Determination of Inorganic Anions in Environmental Waters Using a Hydroxide-Selective Column

Significance of the Topic

Ion chromatography (IC) is a cornerstone technique for monitoring inorganic anions in environmental waters under regulations such as the U.S. Safe Drinking Water Act and Clean Water Act. Optimizing column selectivity and eluent purity is critical to achieving low detection limits and regulatory compliance.

Study Objectives and Overview

This application note evaluates the performance of a high-capacity, hydroxide-selective anion-exchange column (Dionex IonPac AS18) coupled with an automated, reagent-free IC system (Thermo Scientific Dionex ICS-2000). The goal was to compare its resolution, capacity, and detection limits for common inorganic anions against a conventional carbonate/bicarbonate method defined in U.S. EPA Method 300.0.

Methodology and Used Instrumentation

Sample Preparation:

• Filtration through 0.45 µm (0.20 µm for wastewater) syringe filters; C18 cleanup for hydrophobic load.

Instrument Configuration:

• Thermo Scientific Dionex ICS-2000 Reagent-Free IC system
• Dionex IonPac AS18 analytical (4×250 mm) and AG18 guard (4×50 mm) columns
• Dionex CR-ATC trap column for carbonate removal
• Dionex ASRS ULTRA suppressor, recycle mode at 100 mA
• Automated KOH eluent generation (22–40 mM gradient)

Calibration and QC:

• Seven-point calibration covering 0.1–200 mg/L
• Method detection limits (MDLs) determined by seven replicates of fortified blanks
• Quality control standards to assess retention time and peak area precision

Main Results and Discussion

Resolution and Selectivity:

• Fluoride baseline resolved from void volume under hydroxide eluent; sulfate elutes between bromide and nitrate, improving peak order.
• Phosphate elution after sulfate due to higher pH and greater anion charge.

Performance Metrics:

• Linearity (r2 ≥ 0.9991) over wide concentration ranges
• MDLs between 1.6 and 5.7 µg/L
• Retention time RSD ≤ 0.13%; peak area RSD ≤ 0.73%

Recovery Studies:

• Spiked drinking, surface, ground, and wastewater samples showed 92–120% recoveries for all anions.
• High-strength matrices (e.g., sulfate >200 mg/L) quantified without column overloading.
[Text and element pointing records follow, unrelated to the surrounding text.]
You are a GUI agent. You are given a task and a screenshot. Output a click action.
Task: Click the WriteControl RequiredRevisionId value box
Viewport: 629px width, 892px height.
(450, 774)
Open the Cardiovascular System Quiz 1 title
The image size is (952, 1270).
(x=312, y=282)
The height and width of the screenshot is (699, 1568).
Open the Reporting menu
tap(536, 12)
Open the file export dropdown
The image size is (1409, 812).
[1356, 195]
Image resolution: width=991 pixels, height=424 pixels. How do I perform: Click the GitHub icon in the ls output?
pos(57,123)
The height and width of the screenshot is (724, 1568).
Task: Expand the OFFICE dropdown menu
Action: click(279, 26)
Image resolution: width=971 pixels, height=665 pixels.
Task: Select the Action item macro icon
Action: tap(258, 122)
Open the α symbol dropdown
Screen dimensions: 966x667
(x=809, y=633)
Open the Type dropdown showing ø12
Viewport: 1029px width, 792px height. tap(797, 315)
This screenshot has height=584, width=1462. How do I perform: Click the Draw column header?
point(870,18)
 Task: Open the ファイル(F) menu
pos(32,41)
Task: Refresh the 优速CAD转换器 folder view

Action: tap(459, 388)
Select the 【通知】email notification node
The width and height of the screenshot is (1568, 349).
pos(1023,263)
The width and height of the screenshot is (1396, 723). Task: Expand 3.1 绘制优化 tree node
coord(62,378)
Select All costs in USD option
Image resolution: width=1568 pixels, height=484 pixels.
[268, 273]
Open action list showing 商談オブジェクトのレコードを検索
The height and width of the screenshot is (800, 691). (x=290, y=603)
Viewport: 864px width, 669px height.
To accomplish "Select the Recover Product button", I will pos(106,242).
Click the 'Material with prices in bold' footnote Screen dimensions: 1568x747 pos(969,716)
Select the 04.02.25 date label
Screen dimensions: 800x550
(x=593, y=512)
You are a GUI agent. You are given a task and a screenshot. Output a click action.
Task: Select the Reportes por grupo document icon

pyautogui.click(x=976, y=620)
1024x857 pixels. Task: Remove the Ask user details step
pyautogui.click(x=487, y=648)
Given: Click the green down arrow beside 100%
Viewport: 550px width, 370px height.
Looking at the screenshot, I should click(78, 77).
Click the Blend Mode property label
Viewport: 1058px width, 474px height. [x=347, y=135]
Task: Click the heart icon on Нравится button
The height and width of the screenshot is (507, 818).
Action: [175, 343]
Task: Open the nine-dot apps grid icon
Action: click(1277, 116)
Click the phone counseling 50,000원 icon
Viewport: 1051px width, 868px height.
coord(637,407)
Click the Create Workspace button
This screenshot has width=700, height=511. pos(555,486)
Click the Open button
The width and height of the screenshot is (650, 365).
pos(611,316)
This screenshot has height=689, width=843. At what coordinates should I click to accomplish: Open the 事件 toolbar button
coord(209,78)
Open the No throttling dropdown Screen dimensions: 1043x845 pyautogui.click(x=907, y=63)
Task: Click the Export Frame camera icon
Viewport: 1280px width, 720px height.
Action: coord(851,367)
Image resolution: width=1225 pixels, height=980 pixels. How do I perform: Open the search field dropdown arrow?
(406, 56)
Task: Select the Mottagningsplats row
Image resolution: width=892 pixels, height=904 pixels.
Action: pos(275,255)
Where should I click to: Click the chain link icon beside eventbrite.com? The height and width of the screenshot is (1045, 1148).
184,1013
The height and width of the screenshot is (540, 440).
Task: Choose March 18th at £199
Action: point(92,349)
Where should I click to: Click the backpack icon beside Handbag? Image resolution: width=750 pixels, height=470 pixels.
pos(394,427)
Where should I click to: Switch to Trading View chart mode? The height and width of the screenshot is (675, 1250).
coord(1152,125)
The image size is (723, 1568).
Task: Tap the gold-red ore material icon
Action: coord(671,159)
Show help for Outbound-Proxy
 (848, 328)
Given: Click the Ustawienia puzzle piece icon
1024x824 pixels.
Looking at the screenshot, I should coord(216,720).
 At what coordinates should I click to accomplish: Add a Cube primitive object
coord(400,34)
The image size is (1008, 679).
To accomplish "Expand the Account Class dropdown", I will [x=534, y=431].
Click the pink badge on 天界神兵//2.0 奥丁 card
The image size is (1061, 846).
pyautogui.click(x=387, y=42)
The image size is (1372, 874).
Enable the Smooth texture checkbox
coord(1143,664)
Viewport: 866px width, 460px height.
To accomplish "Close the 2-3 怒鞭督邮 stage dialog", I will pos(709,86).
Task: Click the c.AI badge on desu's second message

Benefits and Practical Applications

• Automated KOH eluent generation eliminates manual preparation and carbonate contamination, ensuring baseline stability.
• High column capacity reduces sample dilution and re-analysis for high-ionic-strength waters.
• Fully integrated reagent-free system enhances laboratory throughput and regulatory compliance for drinking water and wastewater monitoring.

Future Trends and Potential Applications

• Expansion of hydroxide-eluent methods to additional IC applications and coupled techniques (e.g., IC–MS).
• Design of new stationary phases targeting emerging anionic contaminants.
• Further automation and miniaturization for field-deployable IC systems.

Conclusion

The combination of the Dionex IonPac AS18 column with a reagent-free IC system and automated KOH eluent generation significantly improves the analysis of inorganic anions in environmental waters. It delivers enhanced resolution, wider linear ranges, lower MDLs, and robust performance across diverse matrices, fully meeting or exceeding U.S. EPA Method 300.0 requirements.

References

• U.S. EPA Method 300.0: Determination of Inorganic Anions by IC, 1993.
• Federal Register Vols. 59–64 (1994–1999) on SDWA and CWA regulations.
• Greenberg A.E., Clesceri L.S., Eaton A.D., Standard Methods for the Examination of Water and Wastewater, 18th ed., APHA, 1992.
• ASTM D4327-97: Standard Test Methods for Anions in Water by Suppressed IC.
• Dionex Application Notes 133 & 135, Thermo Fisher Scientific.
• Jackson P.E., Pohl C.A., Trends Anal. Chem., 1997, 16, 393–400.
• Liu Y. et al., Am. Lab., Nov 1998, 48C–54C.
• Srinivasan K. et al., Proc. Int. IC Symposium, 2002.
• U.S. EPA Office of Water memorandum, Nov 19, 2002.